Hey everybody
I am working on correlating results from RNA-seq and ChIP-seq together.
To simplify it, let's say I have 2 datasets x
and y
which are represented by a list of DEGs each, identified by RNA-seq analysis, and another dataset z
which is represented by a list of genes that shows enrichment of a particular histone mark from ChIP-seq analysis.
My aim is to overlap these 3 datasets (x
,y
and z
) to evaluate how many genes overlap among all 3 datasets. I have done so by simply generating a Venn diagram.
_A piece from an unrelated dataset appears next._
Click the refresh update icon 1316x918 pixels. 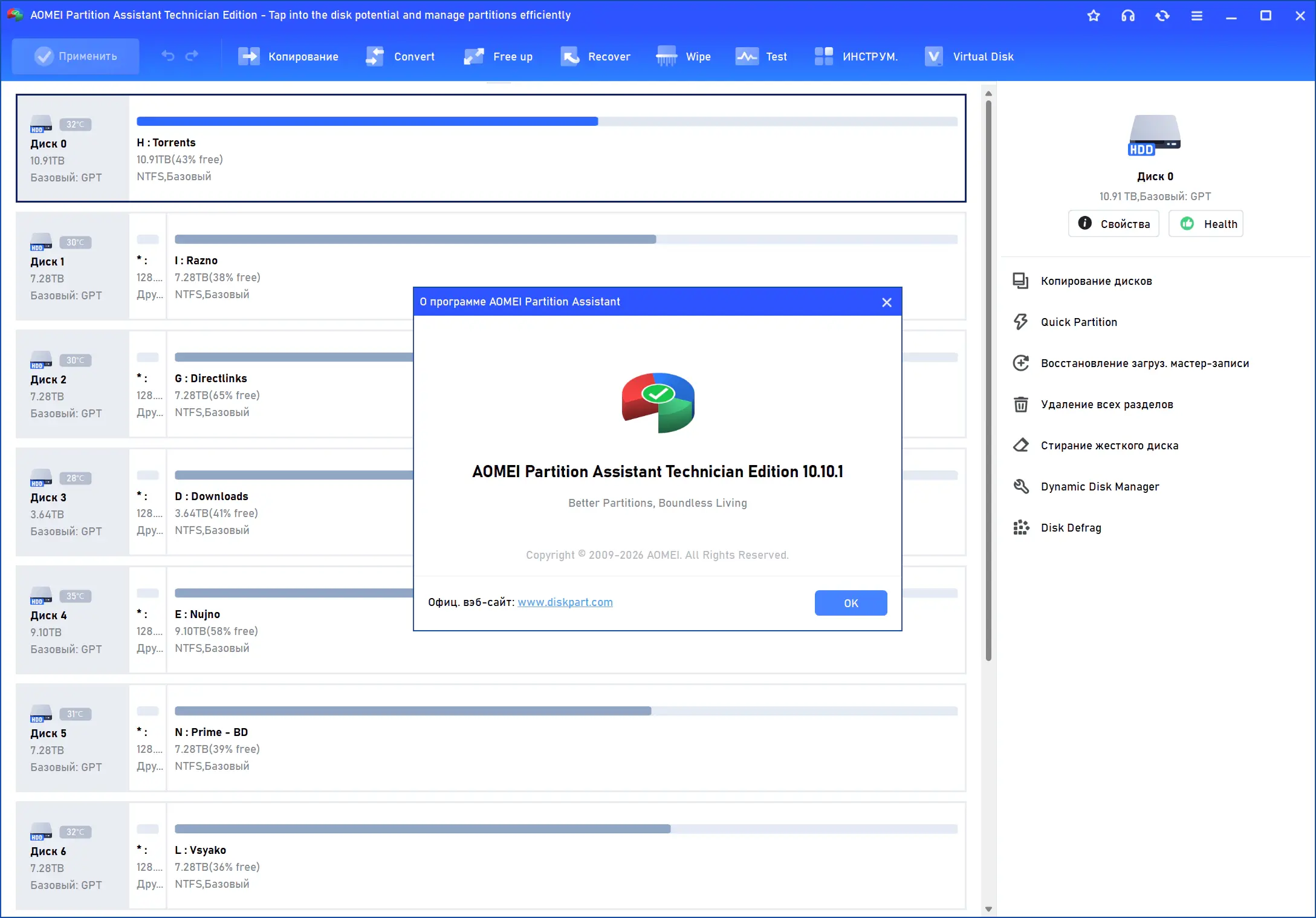[1162, 16]
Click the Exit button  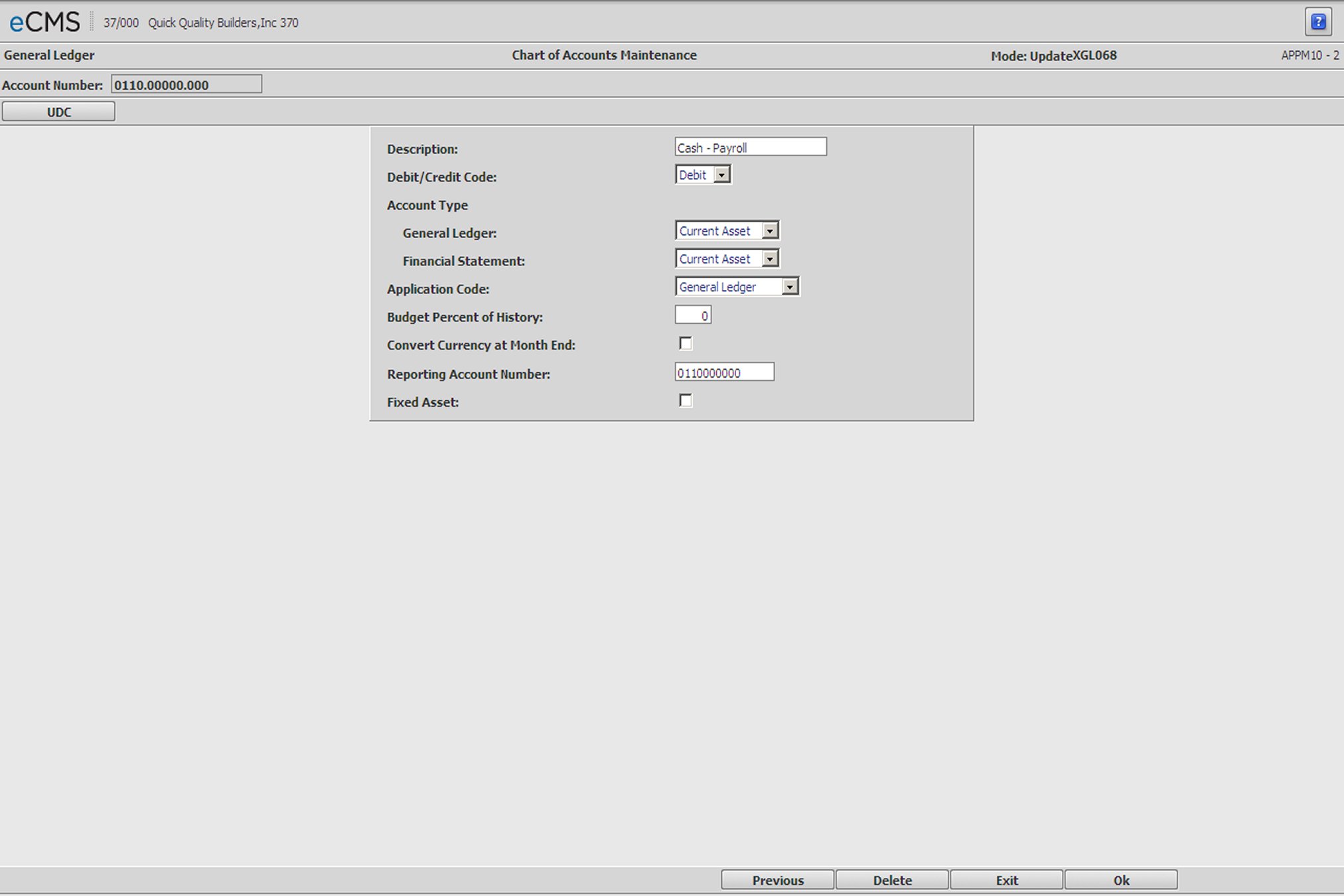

However, I think I am missing statistical evidence. I am looking for a way to determine if the overlaps I got are statistically significant or not. Is there any statistical test which is suitable for this case? Or any other suggestion is highly appreciated.
Thanks in advance!
This is a fairly simple problem if you simulate it.
The null hypothesis is that your overlap is indistinguishable from if these gene sets were just randomly sampled. So to generate your null all you need to do is, for 10k+ iterations, randomly sample n genes for your x, y, and z datasets where n is the original dataset size. Your observed overlap should be equal to or greater than 95% of the simulated overlaps to reject the null at an alpha of 0.05.
For the universe of genes you're sampling from you should restrict that gene set in the same way that you did in your analysis. For example, if you only considered protein coding genes in your RNA-seq analysis exclude everything but those from your gene universe.